(Stored records)

····················

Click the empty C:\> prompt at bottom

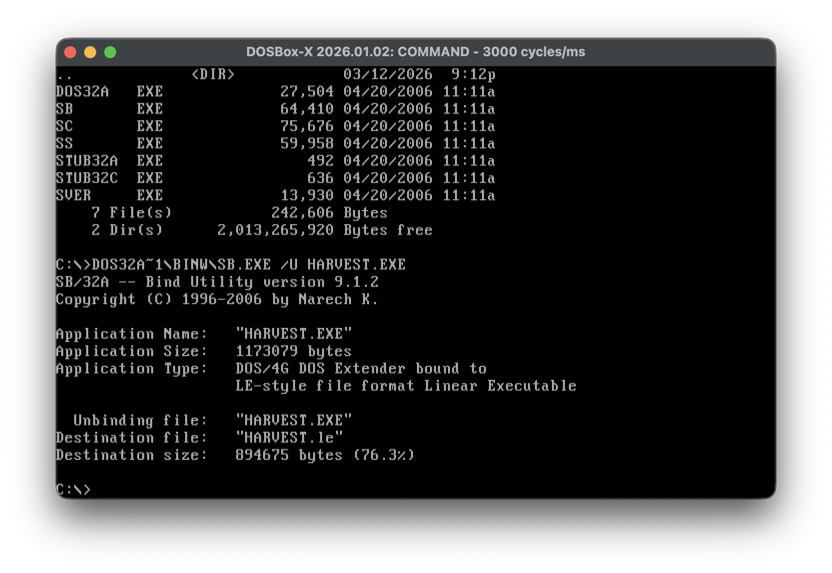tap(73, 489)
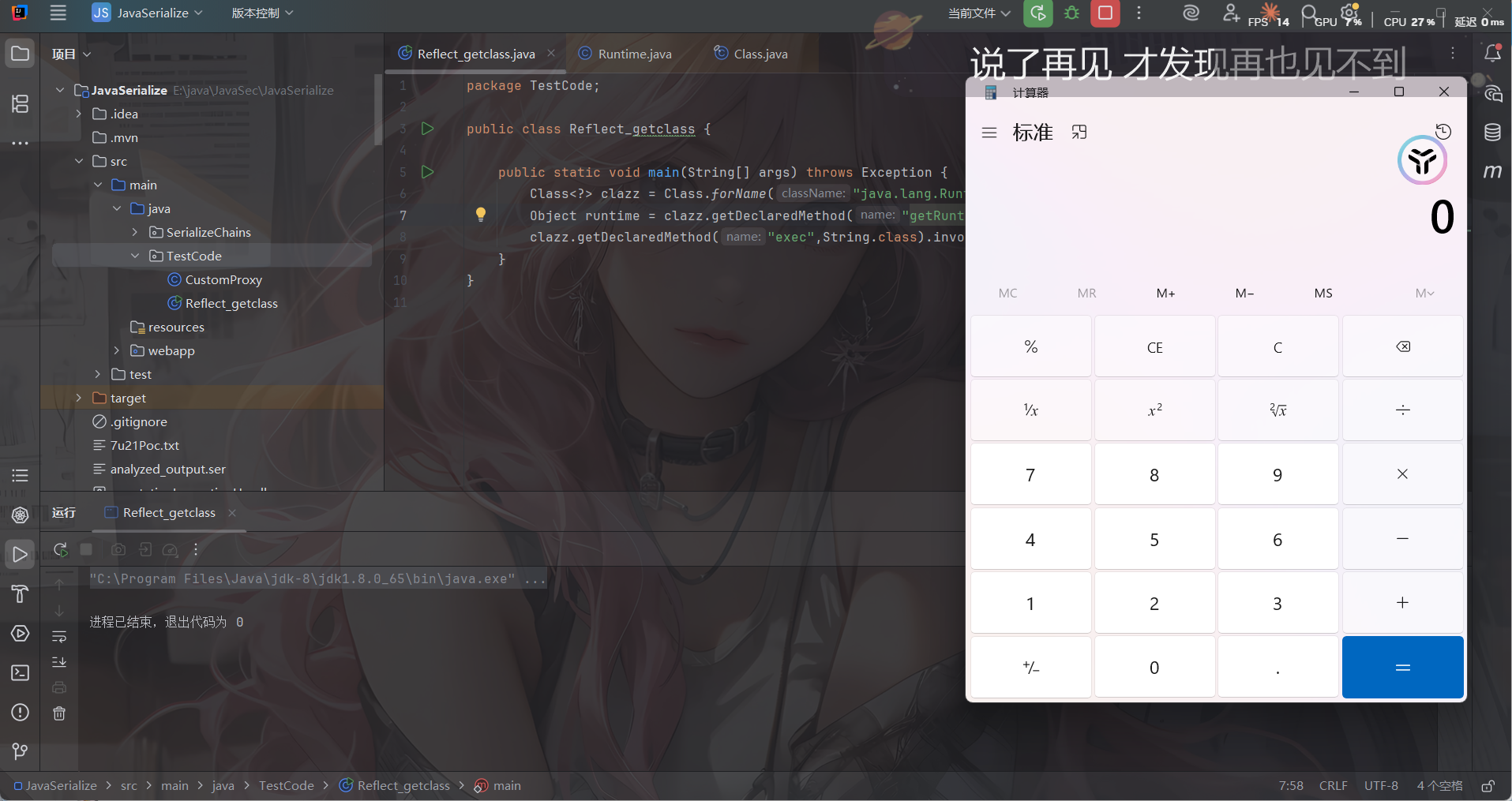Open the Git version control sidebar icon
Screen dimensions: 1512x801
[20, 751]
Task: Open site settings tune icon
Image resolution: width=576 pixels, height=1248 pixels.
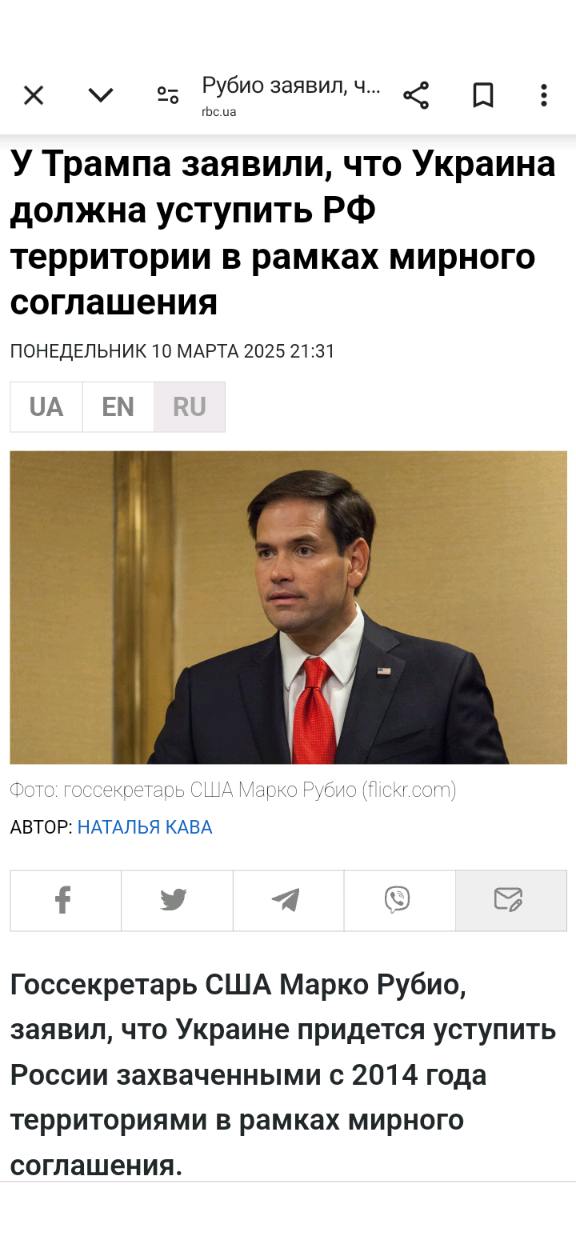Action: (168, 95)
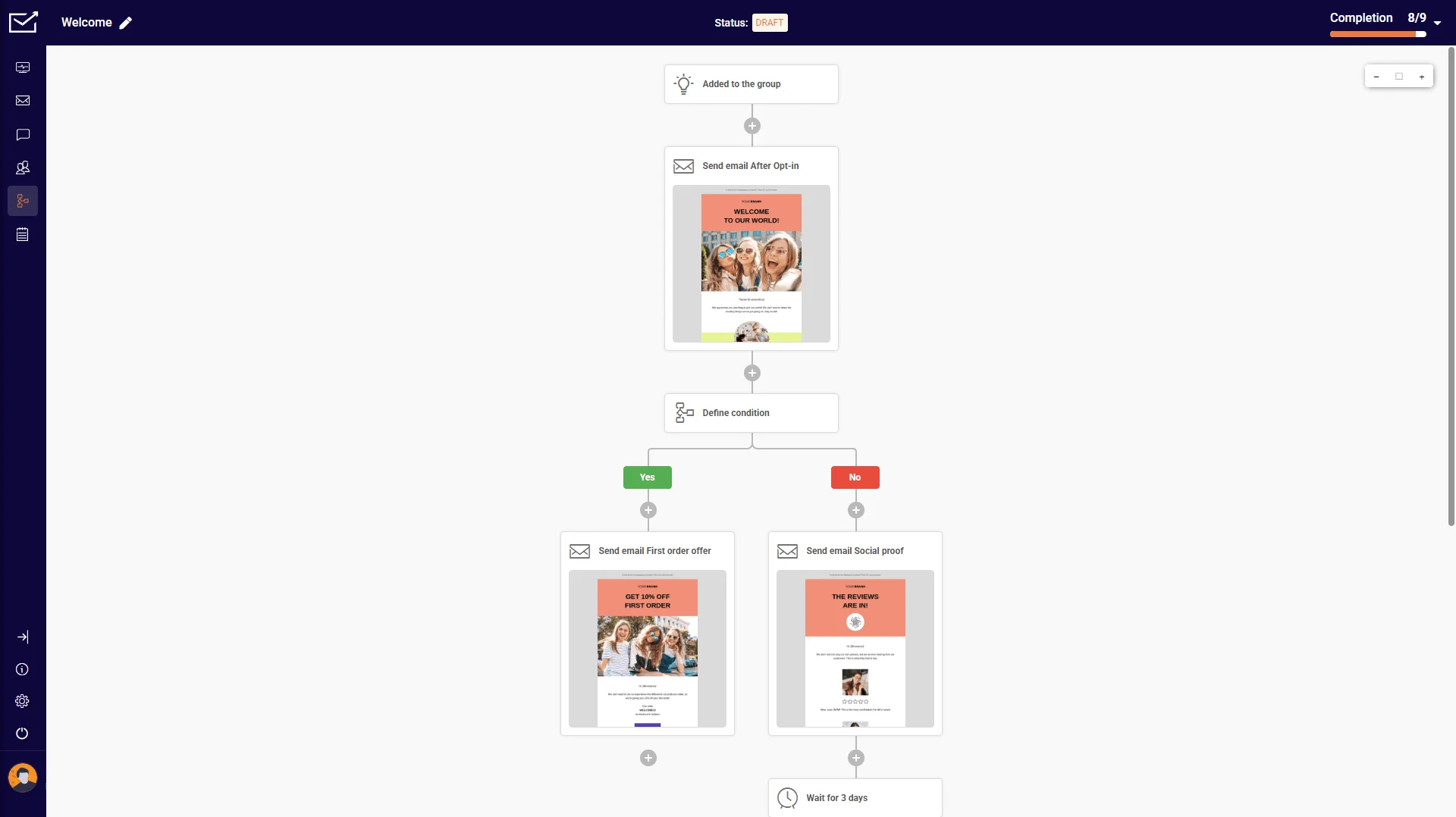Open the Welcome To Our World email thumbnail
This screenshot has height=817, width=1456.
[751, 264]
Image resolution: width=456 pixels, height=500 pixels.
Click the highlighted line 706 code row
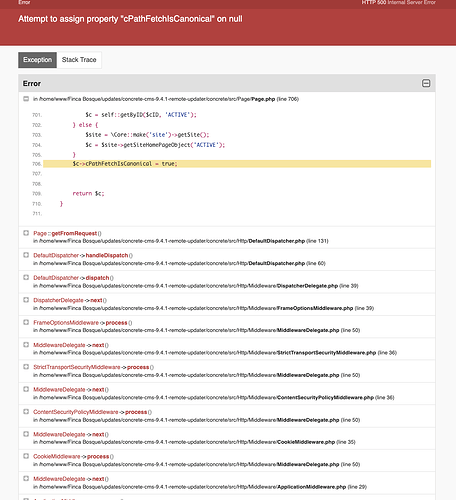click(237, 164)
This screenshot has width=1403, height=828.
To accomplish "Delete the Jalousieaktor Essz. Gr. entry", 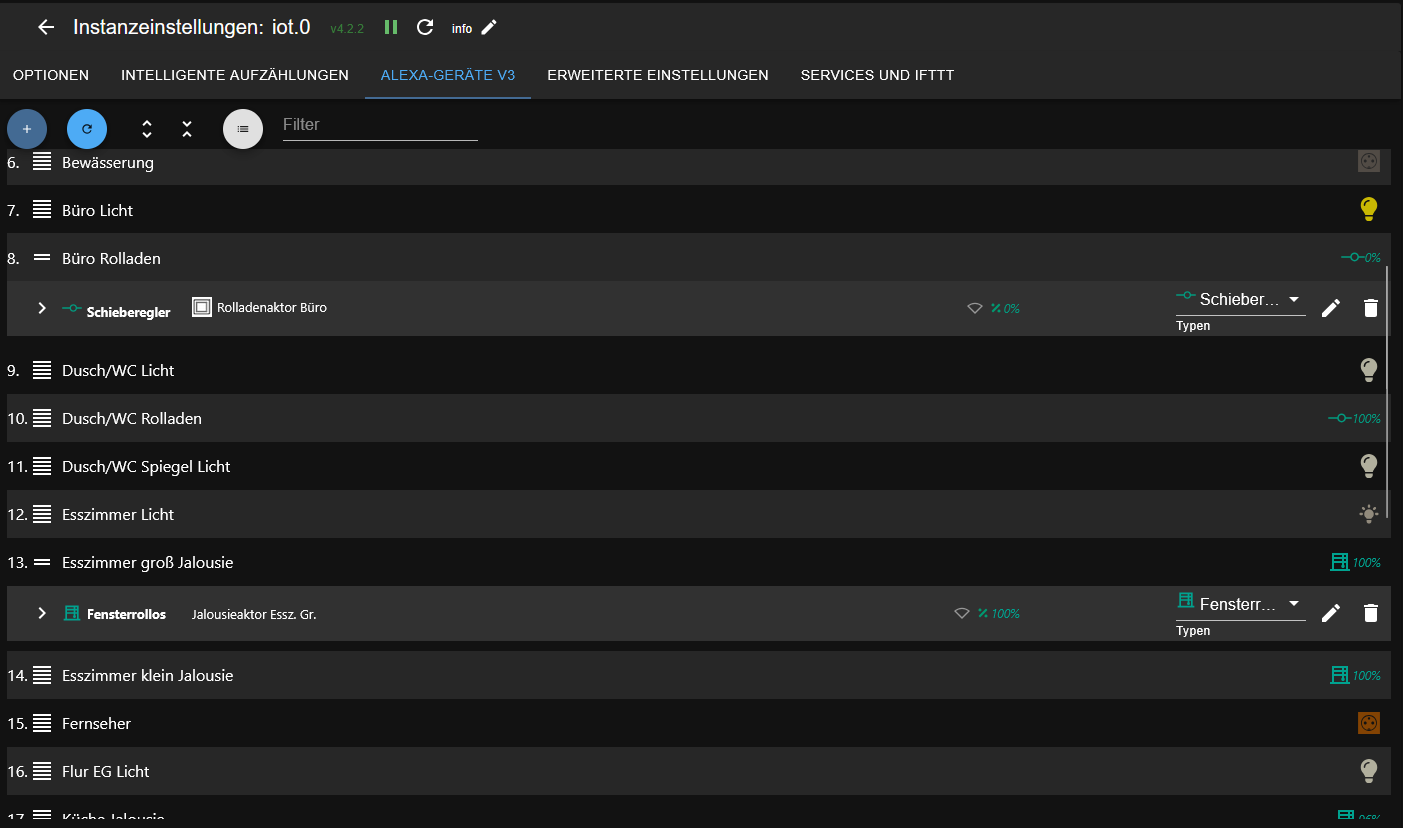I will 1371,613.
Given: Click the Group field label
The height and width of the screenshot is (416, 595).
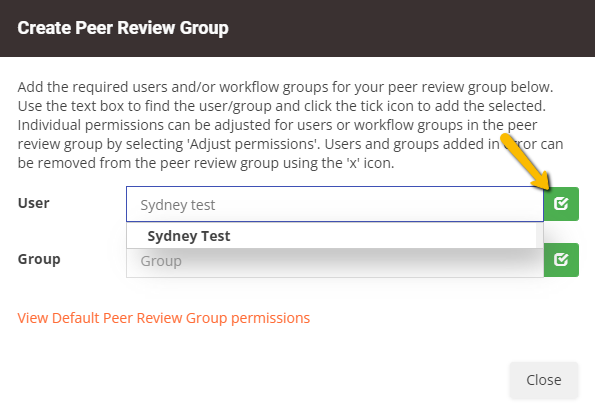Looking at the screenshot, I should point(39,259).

····················

### Activity
Copy the entries above exactly from the line with "Given: Click the Group field label" down to their last line, both ends included. Do not copy any pictures.

### Finished task
Given: Click the Group field label
The height and width of the screenshot is (416, 595).
Looking at the screenshot, I should point(39,259).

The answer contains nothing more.